* _EXTRACTED INFORMATION_
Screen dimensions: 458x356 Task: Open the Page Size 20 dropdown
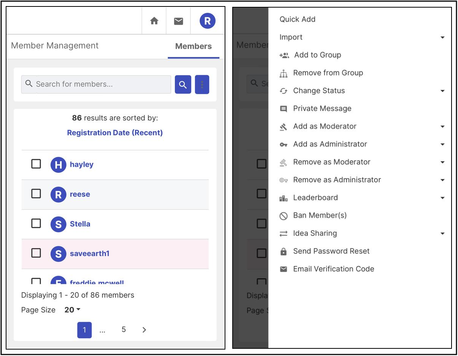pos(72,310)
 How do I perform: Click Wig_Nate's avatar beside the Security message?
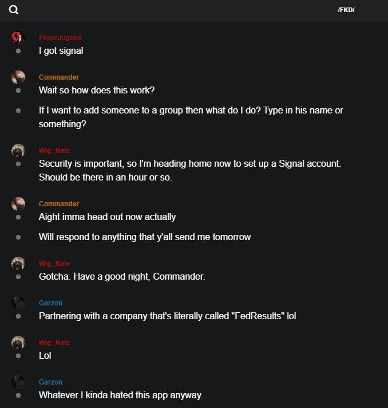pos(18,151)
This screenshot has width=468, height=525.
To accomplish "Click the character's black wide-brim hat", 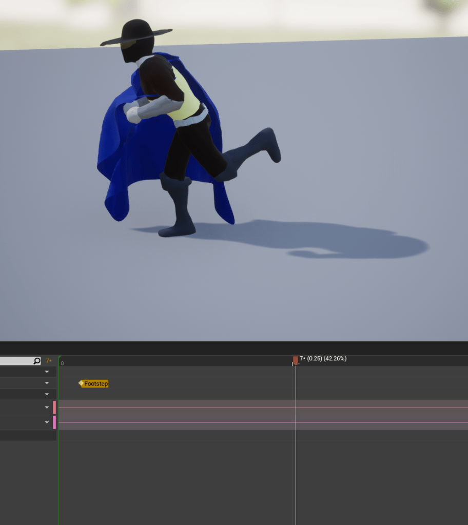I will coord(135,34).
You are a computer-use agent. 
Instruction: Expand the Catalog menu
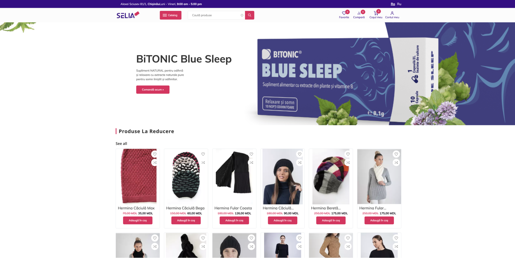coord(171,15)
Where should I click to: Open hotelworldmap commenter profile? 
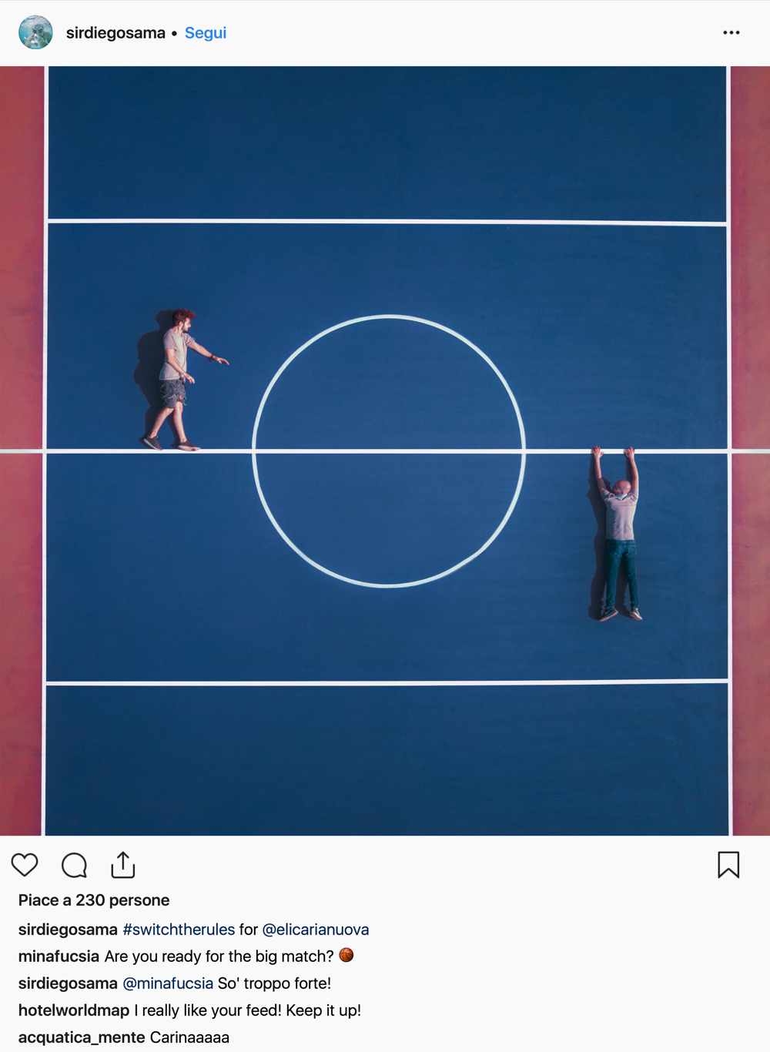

* _WHAT TO WORK ON_
Which lines run from the one containing "Instruction: Expand the Catalog menu" to the end of the data above? Set down those lines exactly, and only those, without any pictures.

* _TASK SOLUTION_
Instruction: Expand the Catalog menu
coord(171,15)
Where should I click to: Open hotelworldmap commenter profile? 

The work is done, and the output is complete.